Washington, D.C., July 5, 2006 – Major environmental groups and dozens of environmentalists sent a letter to EPA Administrator Stephen Johnson today challenging the agency’s decision to allow the use of treated wood containing the highly toxic hexavalent chromium. The letter asks the EPA to rescind its decision to allow mostly non-residential uses of the chemical, and make public the scientific basis for its decision.

In a decision negotiated with wood treaters behind closed doors in May, EPA will allow commercial uses of Acid Copper Chromate (ACC), a treated wood product that was removed from the market when its manufacturer Osmose decided to cancel its use. EPA’s decision allows the chemical to reenter the marketplace immediately. The groups say that safer alternative chemicals and materials are widely available in the market.

The letter states that commercialization of ACC will increase the risks associated with exposure to hexavalent chromium, classified as a cancer causing substance by EPA and known to cause non-cancer respiratory ailments, kidney and liver damage, and serious allergic reactions of the skin. In addition, ACC has caused drinking water contamination, worker illness, as well as soil and air degradation. There is increasing evidence linking hexavalent chromium to ingestion as well as inhalation.

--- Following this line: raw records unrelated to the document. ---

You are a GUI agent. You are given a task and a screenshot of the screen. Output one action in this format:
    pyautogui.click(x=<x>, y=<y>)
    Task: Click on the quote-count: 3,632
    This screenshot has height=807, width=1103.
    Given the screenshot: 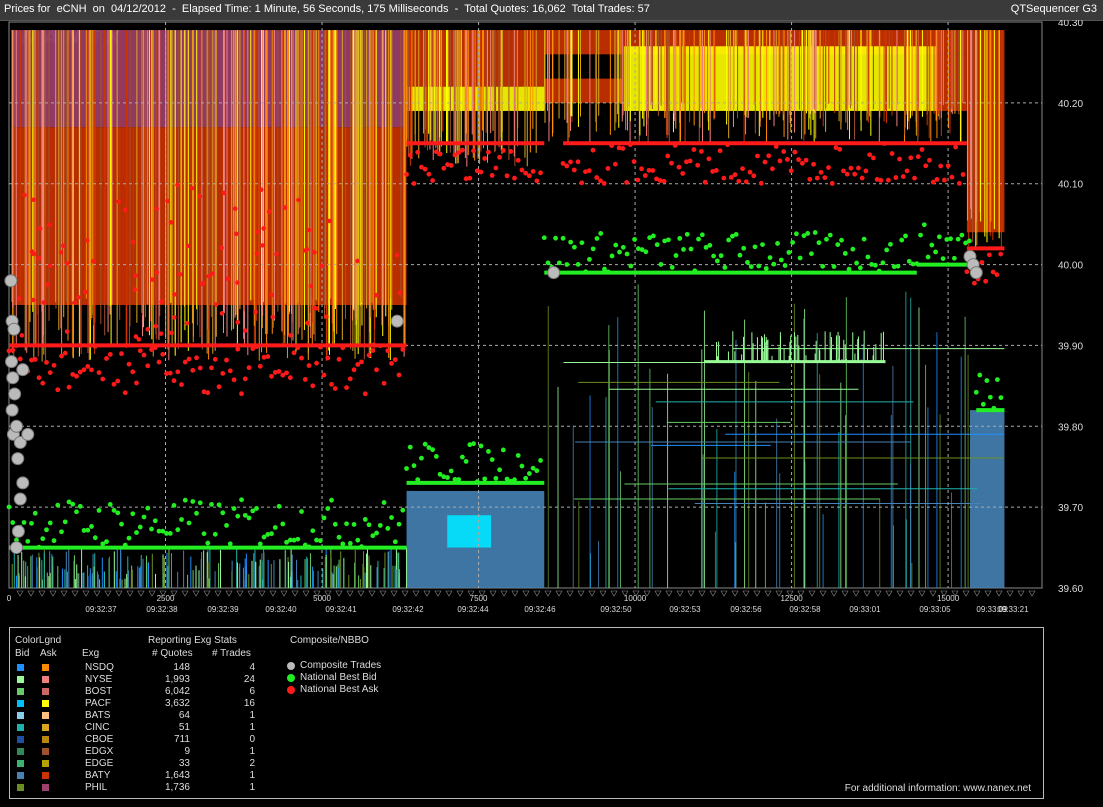 What is the action you would take?
    pyautogui.click(x=177, y=704)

The groups and individuals sending the letter cite the availability of Alkaline Copper and Quaternary Ammonium Compounds (ACQ) and other products, which make the introduction of wood containing hexavalent chromium unnecessary.

In the letter to EPA, the groups say, “We emphasize that exposures will not be limited to consumers but are likely to occur throughout the product life cycle. Many Superfund sites, which have contaminated soil and groundwater, were created by treatment plants using hazardous chemicals including chromium.”

The EPA decision will add millions of pounds of hexavalent chromium a year back into the U.S. marketplace. ACC contains 50 percent more hexavalent chromium than Chromated Copper Arsenate (CCA), whose residential uses were withdrawn from the market in 2002, effecting a major reduction in chromium and arsenic contamination.